Über Comics, den verlorenen Sohn und ein Happy End
Einige Schülerinnen und Schüler waren während des Homeschoolings sehr kreativ. Sie lernten ein neues Instrument spielen, haben viel gelesen und mal wieder zu Stift und Pinsel gegriffen. Lesen Sie die Gedanken zur Woche von Schulpfarrer Heiko Ackermann zu den Comics, ...
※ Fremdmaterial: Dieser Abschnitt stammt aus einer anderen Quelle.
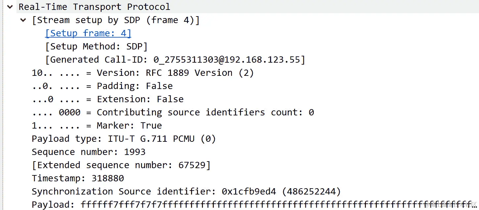Select the Extended sequence number 67529 row

(x=121, y=165)
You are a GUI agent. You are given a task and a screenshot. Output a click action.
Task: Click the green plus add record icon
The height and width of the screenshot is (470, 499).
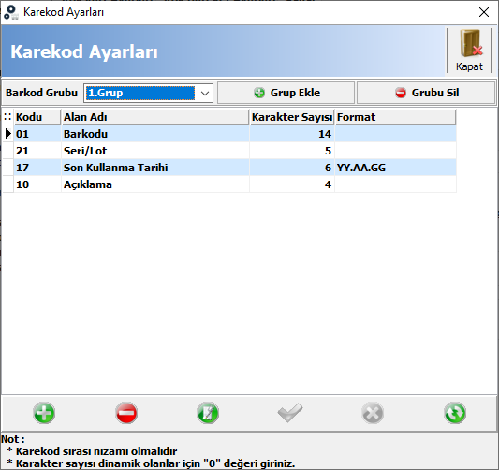click(44, 413)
..., die seine Schüler der 7E des Evangelischen Ratsgymnasiums zu Martin Luthers Lieblingsgeschichte aus dem Neuen Testament gestaltet haben:
Liebe Schülerinnen und Schüler, liebe Eltern, liebe Kolleginnen und Kollegen,
ich liebe Comics. Schon als Kind und dann als Jugendlicher konnte ich mich stundenlang in die Geschichten von Donald Duck, Tick, Trick und Track sowie Micky Maus und Goofy vertiefen. Manche von den Comics mochte ich so sehr, dass ich sie immer und immer wieder lesen konnte. Später dann kamen die Erzählungen um Asterix und Obelix, Calvin und Hobbes sowie Tim und Struppi hinzu. Und noch heute bleibe ich in Buchhandlungen öfters vor der Comic- und Manga-Abteilung stehen, um nach den neuesten Graphic Novels zu schauen.
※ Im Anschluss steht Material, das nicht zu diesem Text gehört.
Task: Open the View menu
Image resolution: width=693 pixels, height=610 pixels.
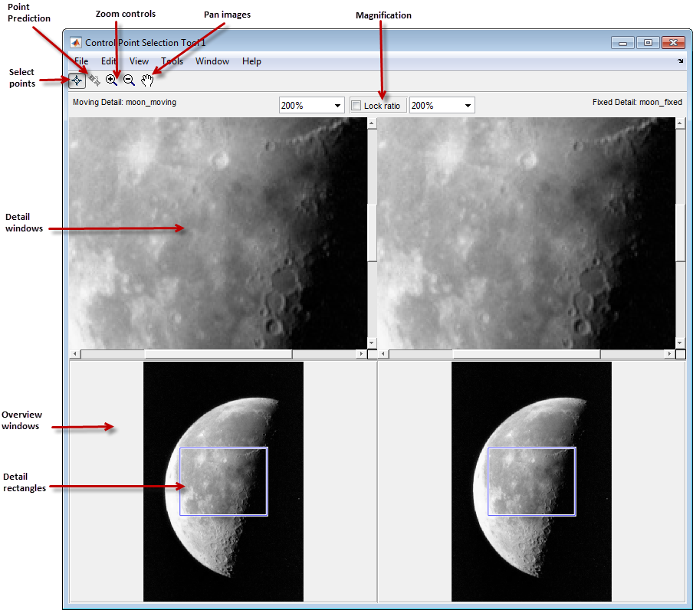Action: coord(139,61)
Vielleicht fand ich deshalb die Idee so reizvoll, mit den Schülerinnen und Schülern der 7E während der Zeit des Homeschoolings Teile der Geschichte von Martin Luther und der Reformationszeit als Comic zu lesen. Und so schauten wir uns mit Hilfe der bunt gezeichneten Bilder an, wie Luther bei dem Reichstag in Worms vor den wichtigsten Leuten der damaligen Welt sich zu seinem Glauben bekennt und mit tiefster Überzeugung ruft: „Hier stehe ich. Ich kann nicht anders! Gott helfe mir. Amen.“ Auch die anschließende Entführung Luthers auf die Wartburg, seinen Kampf mit dem Teufel und das geworfene Tintenfass wurden sehr eindrücklich durch die Comic-Strips dargestellt.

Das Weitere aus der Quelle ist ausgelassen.